Dentro do presídio, o detento Edi Miranda Dias, 53 anos, relembra os momentos em que participou da festa religiosa, e conta que já foi agraciado com um milagre. “Eu sou nascido e criado em família católica, e na maior parte da minha vida eu participei do Círio de Nazaré. Por várias vezes tive meus pedidos atendidos, e acredito que tudo o que acontece de bom em nossa vida é obra dela. Mas tem um especial que eu considero ter sido um milagre. Aos 10 anos, eu tive um problema de visão e deveria ser operado para não ficar cego. Os médicos, mesmo com a cirurgia, não garantiriam um resultado de 100%. Na época minha família orou muito e eu também, apesar da pouca idade, e graças a Nossa Senhora eu não precisei nem passar pela cirurgia e fiquei curado. Hoje eu enxergo perfeitamente.

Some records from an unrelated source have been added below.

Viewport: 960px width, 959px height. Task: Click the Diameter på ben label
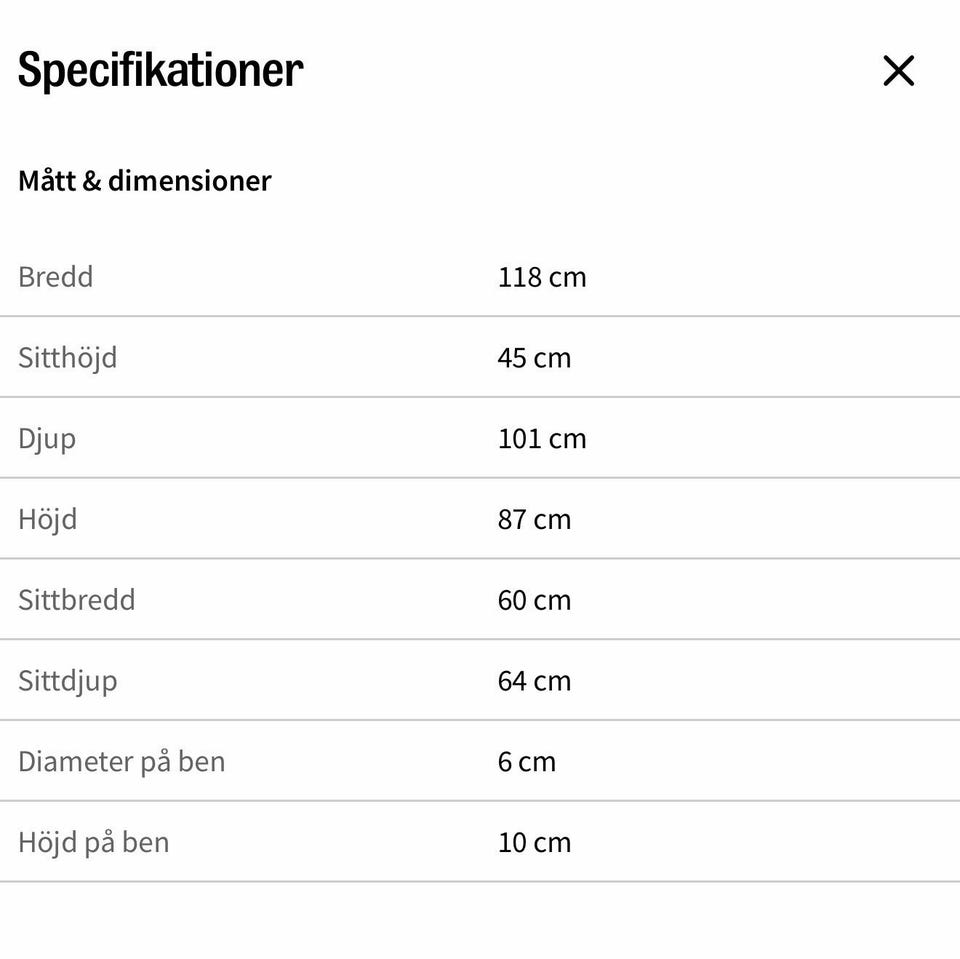point(122,762)
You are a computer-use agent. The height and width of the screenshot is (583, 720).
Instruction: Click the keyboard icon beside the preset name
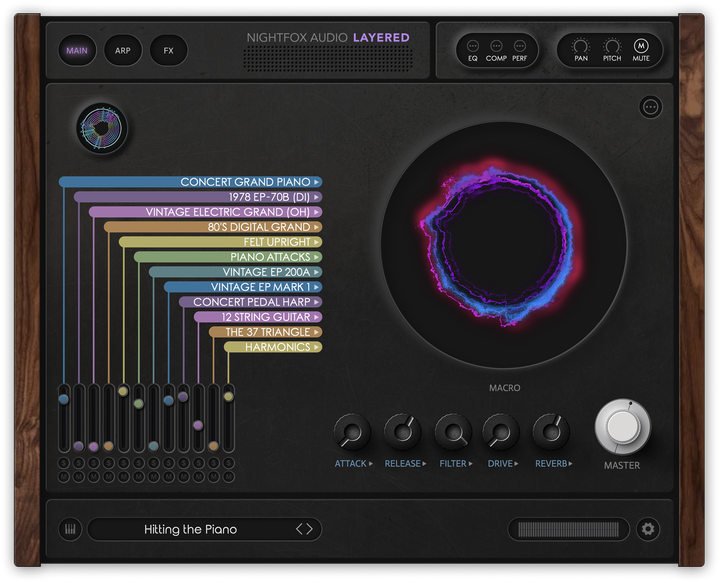[71, 529]
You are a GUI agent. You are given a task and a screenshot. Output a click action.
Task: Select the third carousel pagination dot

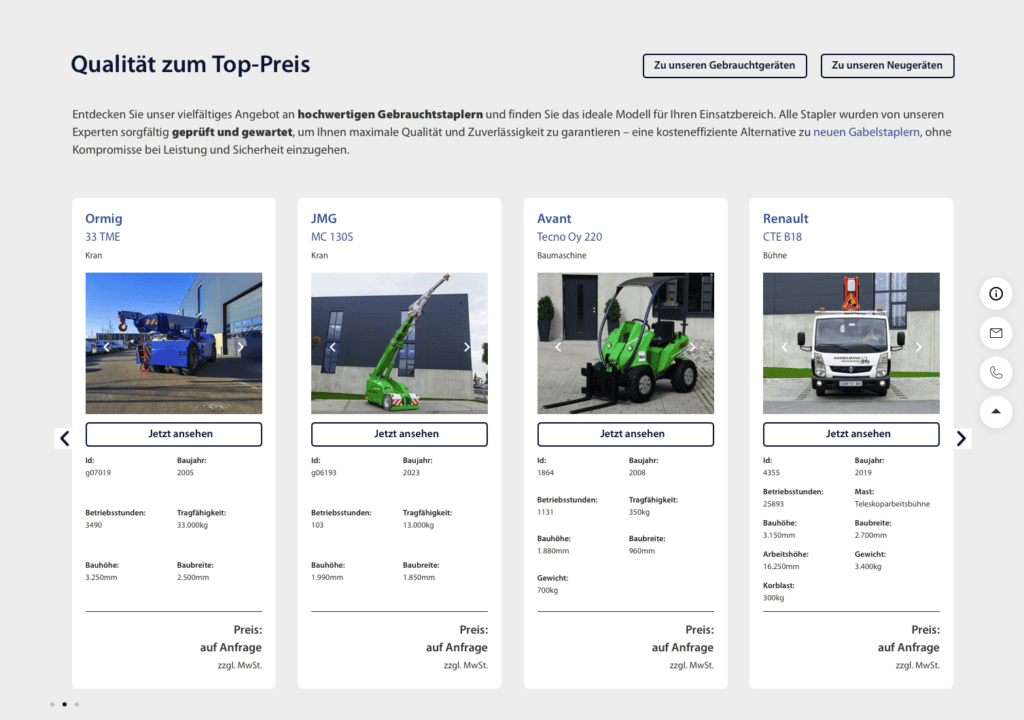[77, 704]
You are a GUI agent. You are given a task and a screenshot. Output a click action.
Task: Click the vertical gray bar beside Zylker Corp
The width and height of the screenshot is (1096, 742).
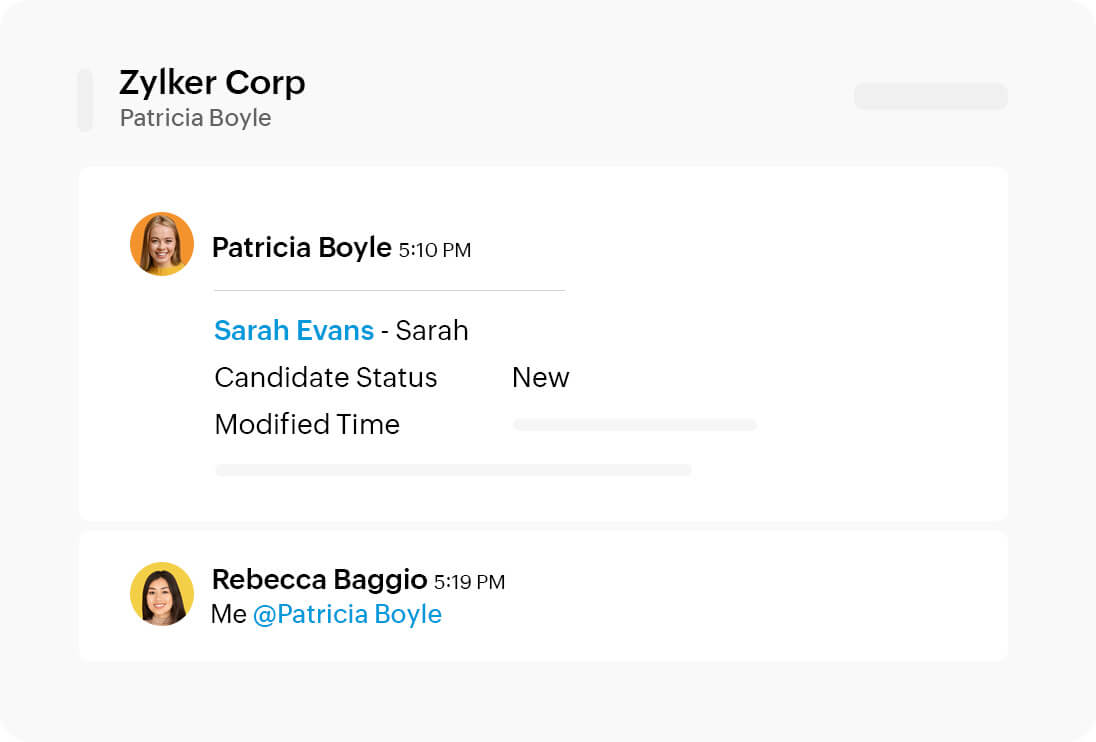pyautogui.click(x=85, y=100)
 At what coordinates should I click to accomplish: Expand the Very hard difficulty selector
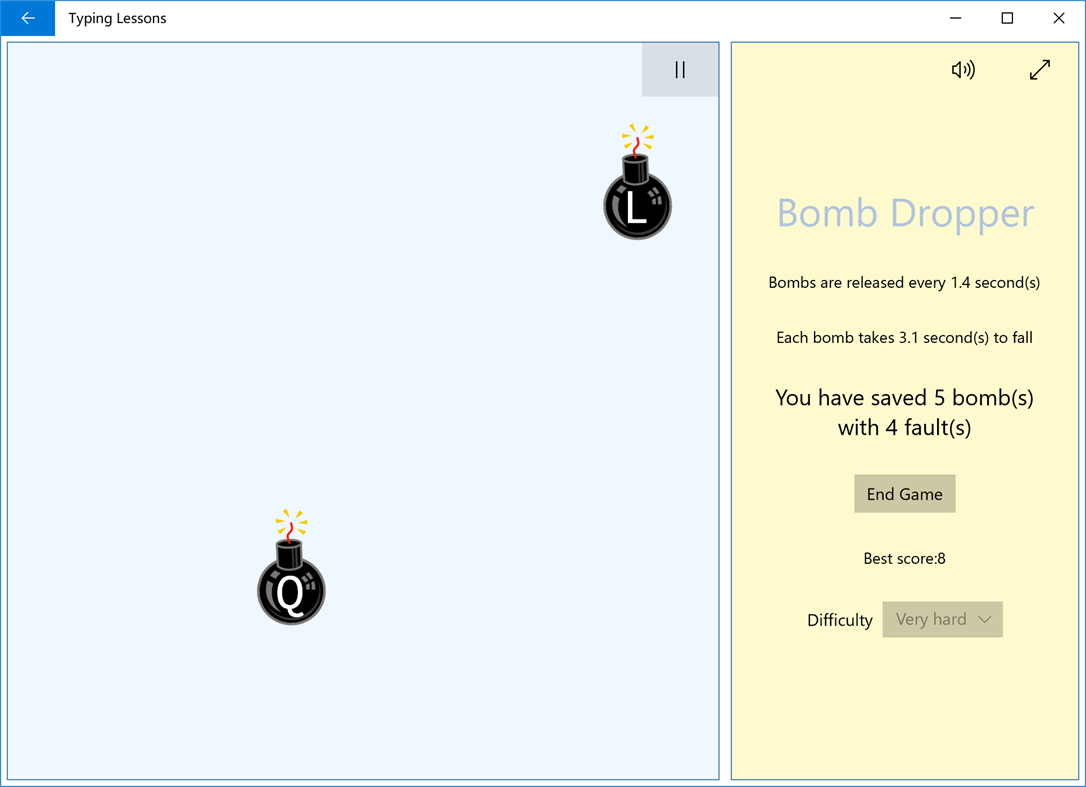pos(941,619)
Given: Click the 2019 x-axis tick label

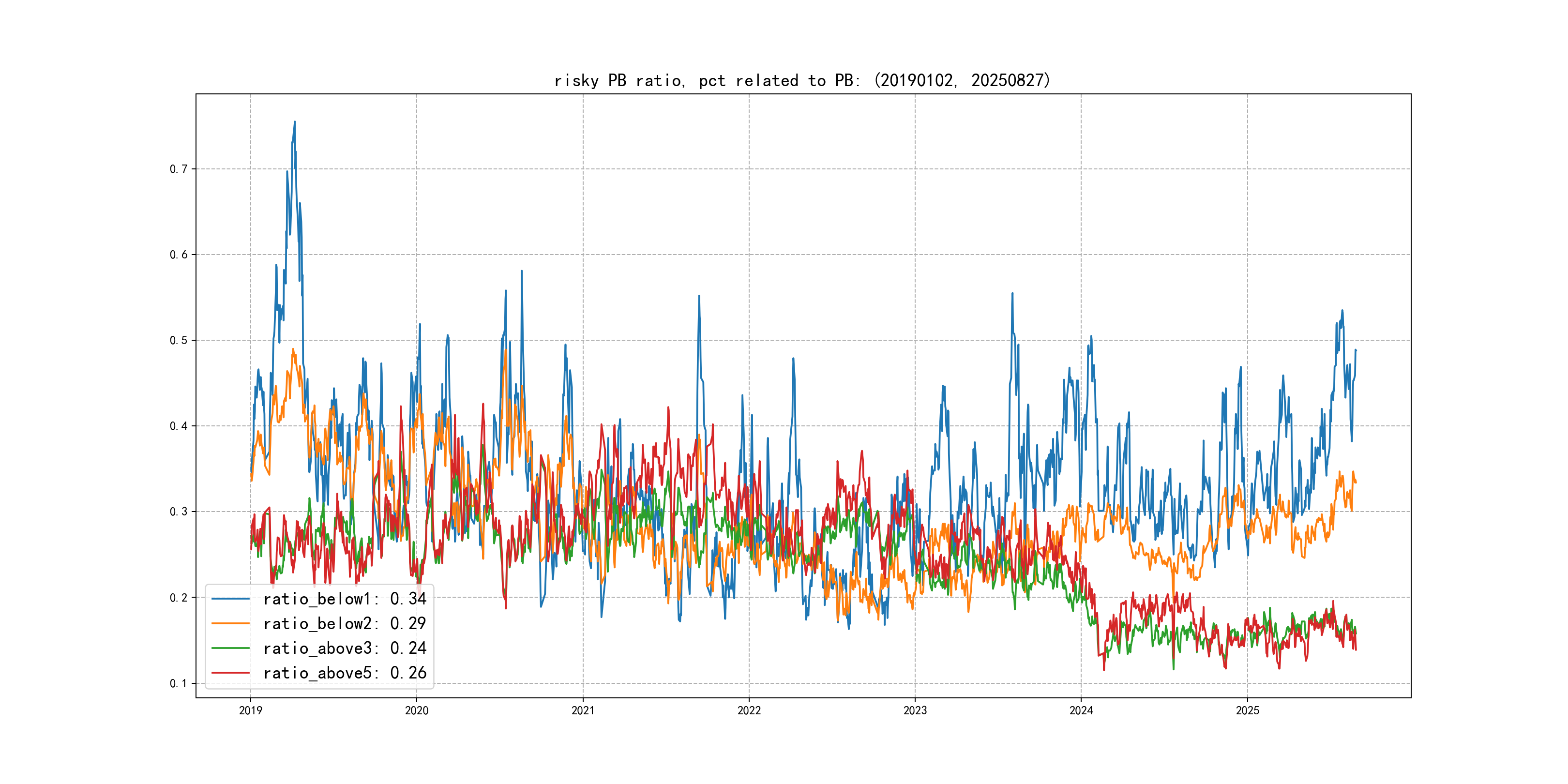Looking at the screenshot, I should [250, 710].

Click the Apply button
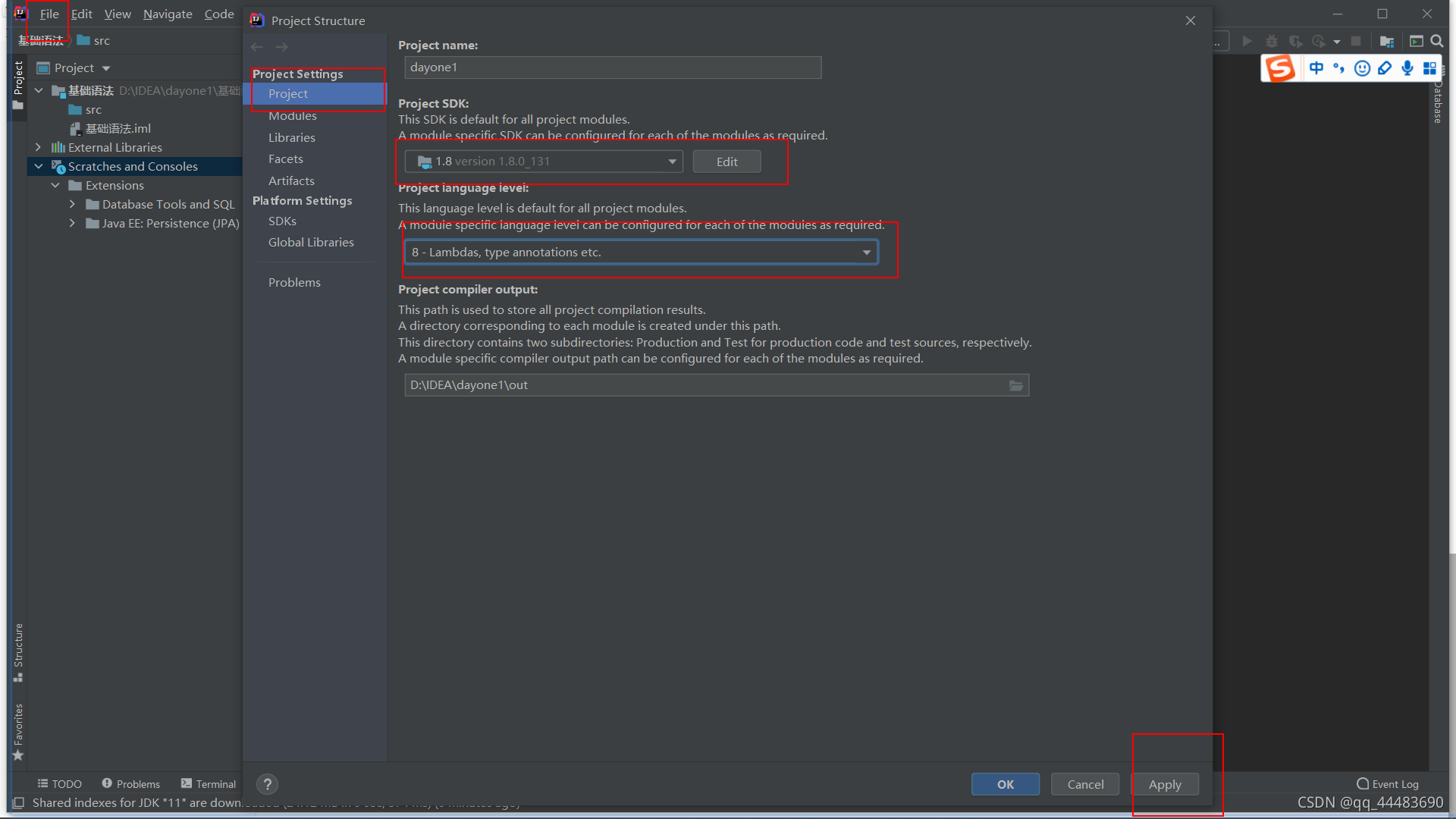[1164, 784]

Isso eu considero o maior milagre na minha vida”, narra o detento.

Celebração de fé

Edi Miranda cumpre pena há 8 anos, no CTM II, e por ser devoto de Nossa Senhora de Nazaré começou um trabalho missionário no presídio, por meio da Pastoral Carcerária. “Aqui dentro precisamos ainda mais de Nossa Senhora para vencer as angústias, afastar maus pensamentos e poder suportar o peso de estar nesse ambiente. Quando entrei, ainda não havia um trabalho fixo voltado para Nossa Senhora. Era somente a visita da Pastoral Carcerária. Hoje, a direção da casa penal já nos concedeu um espaço para que possamos nos reunir e fazer nossa celebração de fé. Começamos timidamente, e hoje, somente no nosso bloco, já temos 20 pessoas que nos acompanham nas reuniões e despertaram para a fé, o que consideramos um bom resultado”, conta Edi Miranda.

A Pastoral Carcerária, vinculada à Arquidiocese de Belém, faz um trabalho de evangelização dentro das unidades prisionais da Susipe há 25 anos, promovendo encontros e leitura da Bíblia. Uma das novidades é a formação de ministros da palavra, que devem ser multiplicadores e integrantes da Pastoral Carcerária dentro da casa penal.

“Tudo o que eu peço para Nossa Senhora não é para mim, e sim para minha família, para eles ficarem bem e poderem viver segundo os mandamentos de Deus. Para mim, só peço força para conseguir pagar pelo meu erro e sair daqui uma pessoa melhor”, declara Edir Miranda Dias.

Para Mylene Fonseca, diretora do CTM II, todo o trabalho de assistência religiosa feito dentro do presídio é importante para ajudar os internos na passagem pela casa penal. “Normalmente, os detentos que participam das atividades religiosas têm um comportamento diferenciado dos demais, são mais calmos. Nós podemos dizer que a assistência religiosa vem como um bálsamo, que vai acalmando e confortando, e faz com que a passagem deles pelo cárcere seja mais tranquila. O primeiro contato dos internos quando entram no presídio é com outros presos que fazem o trabalho de evangelização. Então, isso é de fundamental importância para o bom comportamento deles aqui dentro”, conclui a diretora.